Well, the problem is I can’t stop thinking about him. I mean like as recent as today. It’s driving me crazy. We had a great but brief time together, now alas months ago. Despite the age difference, we talked about common values, things we were interested in. I respected him. I wanted to please him.

He’s got his own issues, sure we all do. But I imagined him snapping the line on me when I pushed my limits and rewarding me with his passion. He wanted to learn about things in life and I was happy to share my experiences. It just felt good with him, I realize I’m a quick judge, but it did. I wonder if he felt something as well?

So why? Why with this merry-go-round of other people circling me is he still bothering me. My heart won’t tell me.

P.S. The photo is of Ben Jelen, smoking isn’t he (images)? Model turned singer. Not sure he’s gay, but I might interest him in my 7-step, 3 easy payment program ….

4 Comments

  1. Emotions are stupid things. They keep you in the past.Stumbling blocks.
    It’s hard to not think about people you genuninely care about.
    Go on, maybe send him a line or two, just asking how he’s doing.But knowing you, that might be treading into dangerous territory.

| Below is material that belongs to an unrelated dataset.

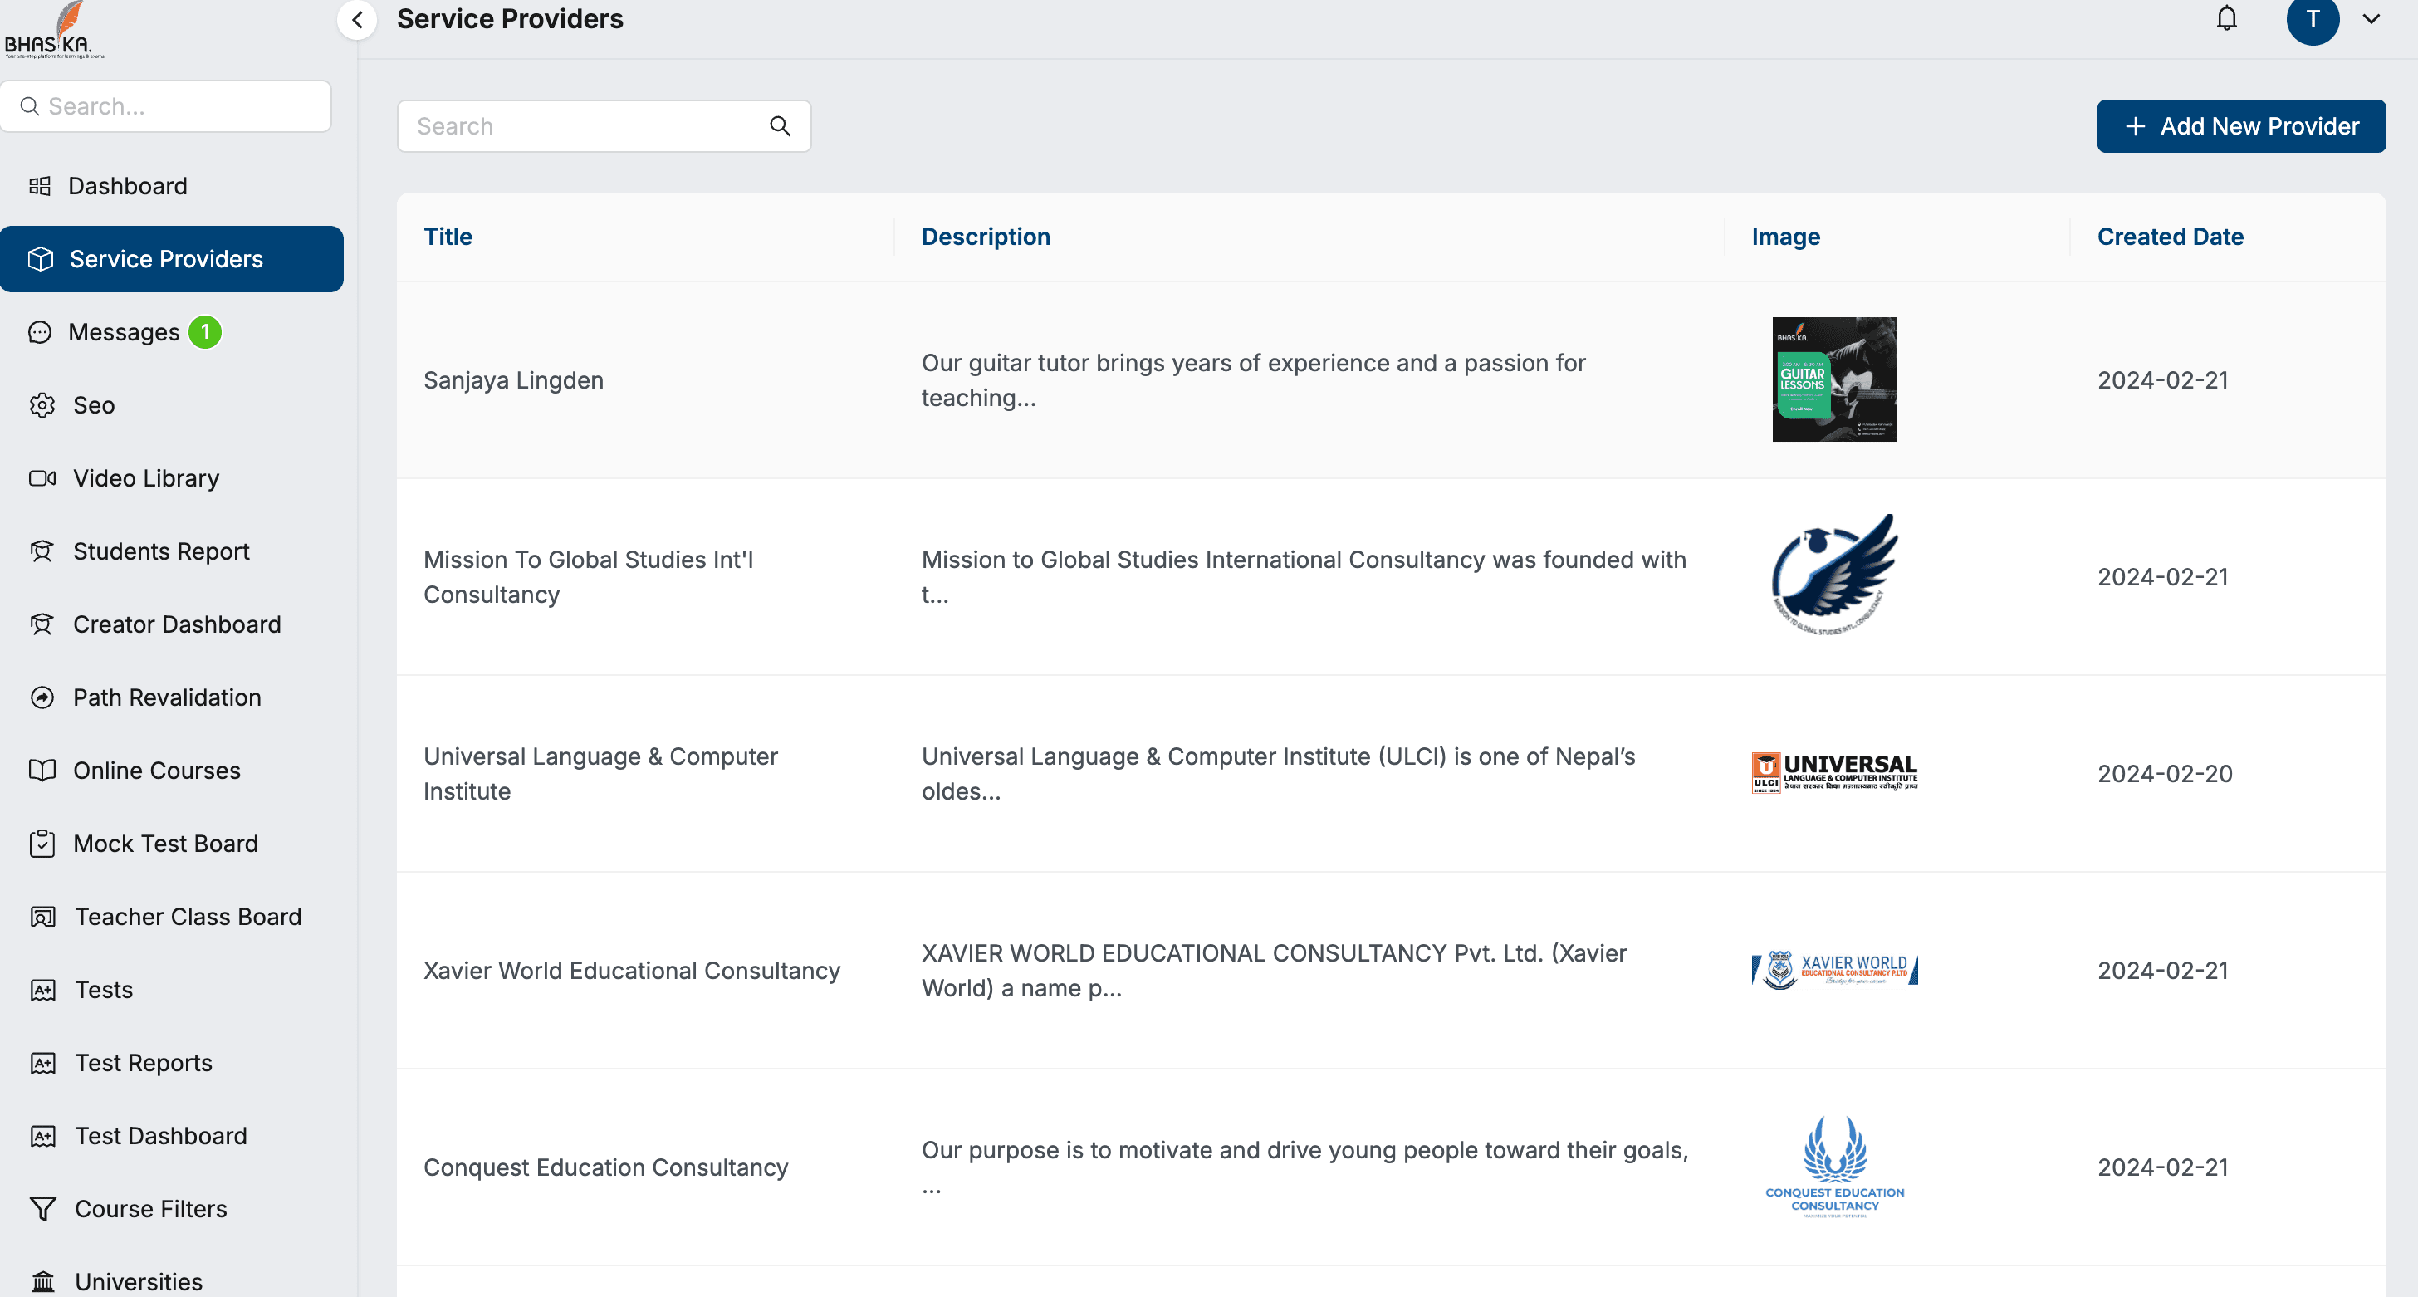Sort by the Created Date column header
The width and height of the screenshot is (2418, 1297).
click(x=2169, y=237)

  2. I think Eduardo made it abundetly clear to you that he doesn’t date (read here get invloved) with married men. Interestingly enough the one thing my “soon to be ex” asked me when I moved out was not to date a married man. She told me the hurt was tremendous. She has a point…..I know I have hurt her. I wasn’t brave enough to end our relationship before seeing guys. I guess I wanted the security of what I had and the ability to see what I might be getting.
    If you have these feelings for Eduardo and you hope that there might be some kind of future I think you need to respect what he’s told you…..from what you have said he’s made it abundtly clear how he stands.

  3. We all have issues. I think you will need to resolve one relationship in your life before you can start a new one! Glad to hear guys in DC want to date:)

  4. We all have issues..but Latino boys are the cutest. This guy could be my bro!